Poche ore fa il Ministero alla sanità spagnolo ha annunciato che anche il missionario Miguel Pajares, 75 anni, rimpatriato anche lui con volo speciale, ora ricoverato nel reparto di isolamento La Paz-Carlos III di Madrid, sarà trattato con ZMapp.
Sono quasi mille i morti di ebola nell’Africa occidentale. Le popolazioni sono terrorizzate e la paura, si sa, non è un buon alleato. La scorsa settimana in Sierra Leone il presidente, Ernest Bai Koroma, ha dichiarato lo stato d’emergenza in tutto il Paese. “I distretti più colpiti, Kailahun e Kenema sono stati completamente isolati. Sedici posti di blocco fanno sì che nessuno possa entrare o uscire” ha dichiarato il capo della polizia Alfred Karrow-Kamara ai giornalisti.
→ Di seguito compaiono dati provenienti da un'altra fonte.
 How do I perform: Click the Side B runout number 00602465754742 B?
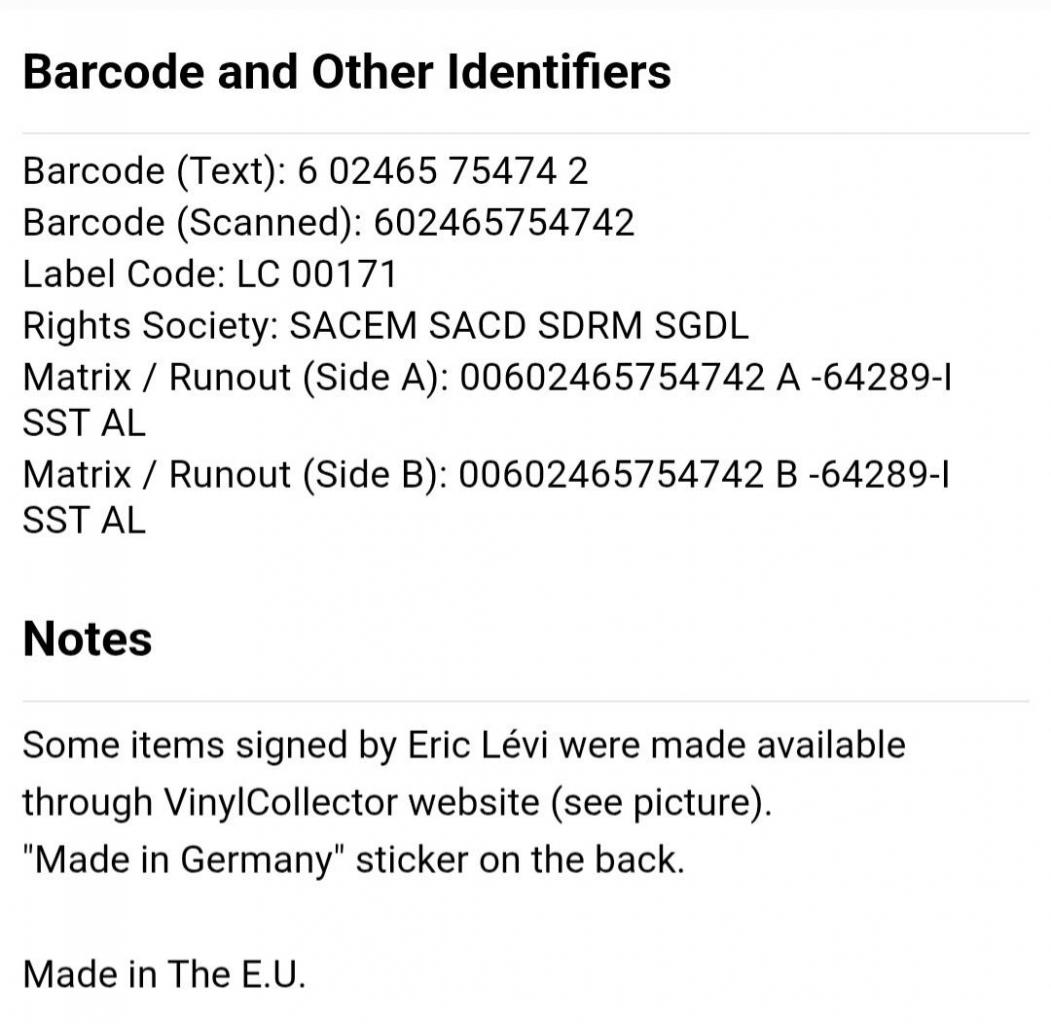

Il 7 agosto 2014 la presidente della Liberia, Ellen Johnson Sirleaf, ha seguito l’esempio di Koroma e anche lei, in un breve comunicato ha annunciato lo stato d’emergenza e ha chiuso le frontiere. Nella città di Weala, una cinquantina di chilometri da Monrovia, i cittadini sono contro le autorità accusate di non aver rimosso i poveri resti di persone decedute da ebola. E’ intervenuto l’esercito per disperdere i manifestanti.
La coordinatrice di Médecins sans frontières (MSF) per la Liberia, Lindis Hurum, è molto preoccupata per la situazione nel Paese. “Il sistema sanitario è al collasso – ha spiegato ai reporter della BBC -. Inoltre – ha aggiunto – i più grandi ospedali della capitali sono stati chiusi per una settimana; anche se ora sono stati riaperti, quelli in altre contee sono totalmente abbandonati al solo staff”.
Ieri il ministro alla sanità della Guinea, Remy Lamath, ha annunciato la chiusura delle frontiere con la Liberia e Sierra Leone. Comunicazione smentita in serata dalla televisione di Stato secondo cui sono state semplicemente prese delle precauzioni sanitarie ai posti di frontiera.